---- Entries shown

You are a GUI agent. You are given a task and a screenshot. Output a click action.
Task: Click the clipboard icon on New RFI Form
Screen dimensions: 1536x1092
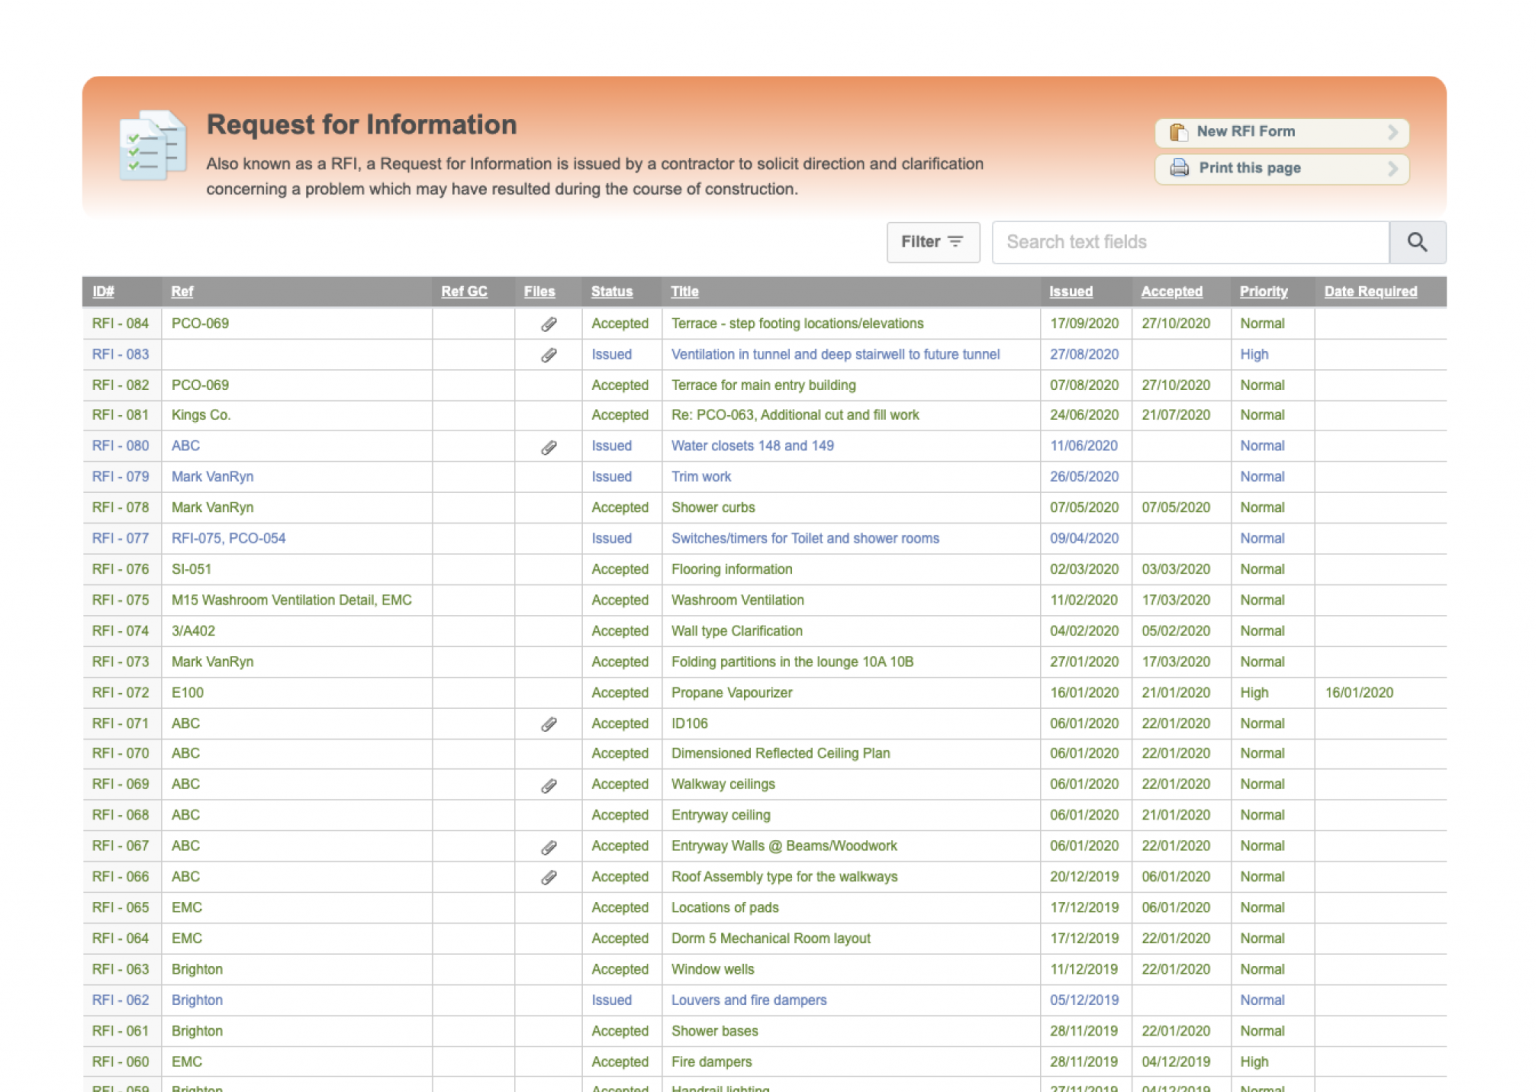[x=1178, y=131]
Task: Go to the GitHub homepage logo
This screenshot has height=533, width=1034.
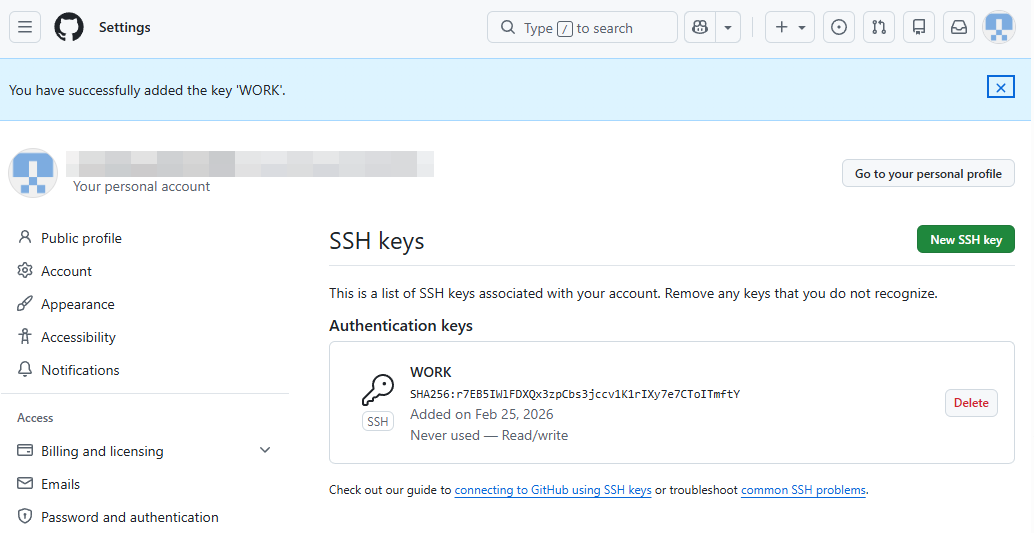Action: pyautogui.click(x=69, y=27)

--------

#### Set exercise
Repeat all of the data above word for word, but leave out the pictures.

#### Answer to this problem
You are a GUI agent. You are given a task and a screenshot. Output a click action.
Task: Click the clipboard icon on New RFI Form
Screen dimensions: 1536x1092
[x=1178, y=131]
Task: Go to the GitHub homepage logo
This screenshot has height=533, width=1034.
Action: pyautogui.click(x=69, y=27)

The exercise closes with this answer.